Prenatal physiotherapy care refers to care provided by a physiotherapist. Pregnancy takes a toll on women’s bodies. The changes in posture in addition to the ligamentum laxity caused by hormonal changes can cause back pain and other orthopedic conditions.
How does a physiotherapist help a prenatal woman?
Is it safe to have pelvic floor physiotherapy while pregnant?
Expectant mothers may experience lower and mid back pain, muscle spasms, abdominal bulging, SIJ joint pain, bladder control problems, constipation or straining, and carpal tunnel symptoms.
About 40% of women experience urinary incontinence during pregnancy. This increases their risk for long-term incontinence post-natal. Risk also increases with more difficult deliveries, such as the use of forceps and prolonged delivery. Pelvic health physiotherapists help a pregnant woman with support for a pain-free or complication-free pregnancy. The physiotherapist designs a tailored treatment program consisting of pelvic floor exercises to prepare the body for childbirth, reduce pain and manage complications such as incontinence and organ prolapse.

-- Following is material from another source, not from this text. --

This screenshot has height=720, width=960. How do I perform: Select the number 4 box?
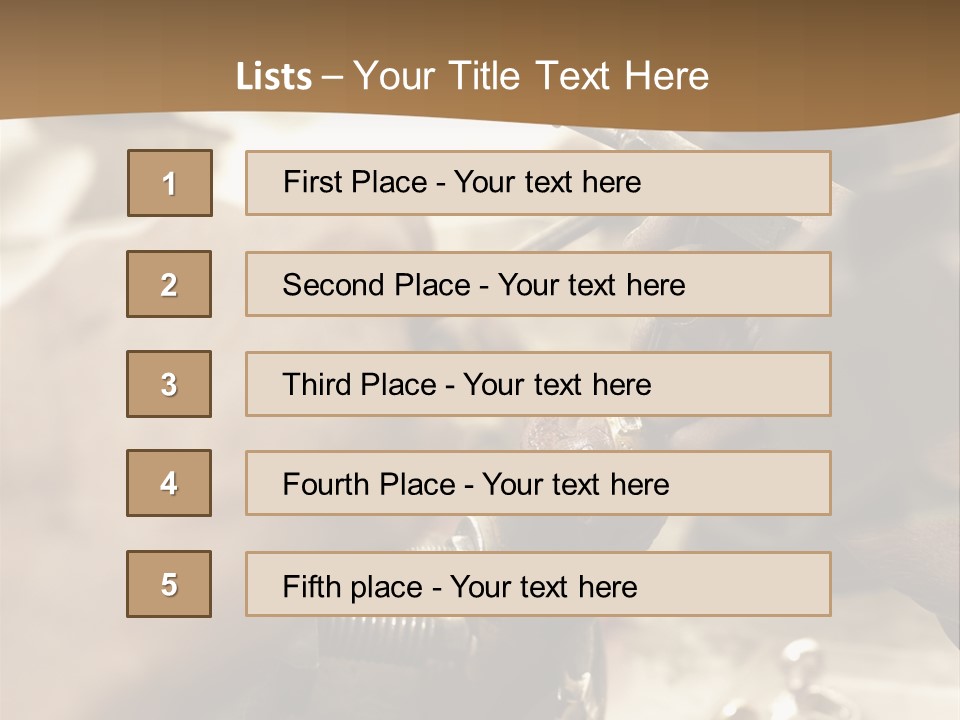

Studies show prenatal pelvic floor muscle training will lower the rate of prolonged second-stage labor, reduced pregnancy-related low back pain, and pelvic pain. Just a few sessions with a pelvic health physiotherapist can help you develop better awareness and control of your pelvic floor muscles to prepare you for delivery. You will receive feedback on correct breathing, pushing, and pelvic floor muscle training to reduce urinary incontinence postpartum. Perineal stretching and internal muscle release will also help reduce the chances of tearing if you have a tight pelvic floor.
Pelvic floor physiotherapy is safe during pregnancy. In fact, the physiotherapist is specially trained to treat prenatal women.
If you have been told by your doctor that you cannot have intercourse, an internal exam is also contraindicated. You are still able to come in for a pelvic floor assessment and the therapist will assess without the internal exam.
In addition to medical care, an expectant mother requires the help of other health practitioners such as massage therapists, chiropractors and pelvic health physiotherapists to provide her with support for a pain-free or complication-free pregnancy. The prenatal care team assists by designing a program, tailored to their needs, to reduce pain. Manual therapies, deep massage, core stability muscle training, postural correction, and other techniques such as retraining, patterning, and positioning are just some of the prenatal care techniques a physiotherapist may recommend pregnant women perform.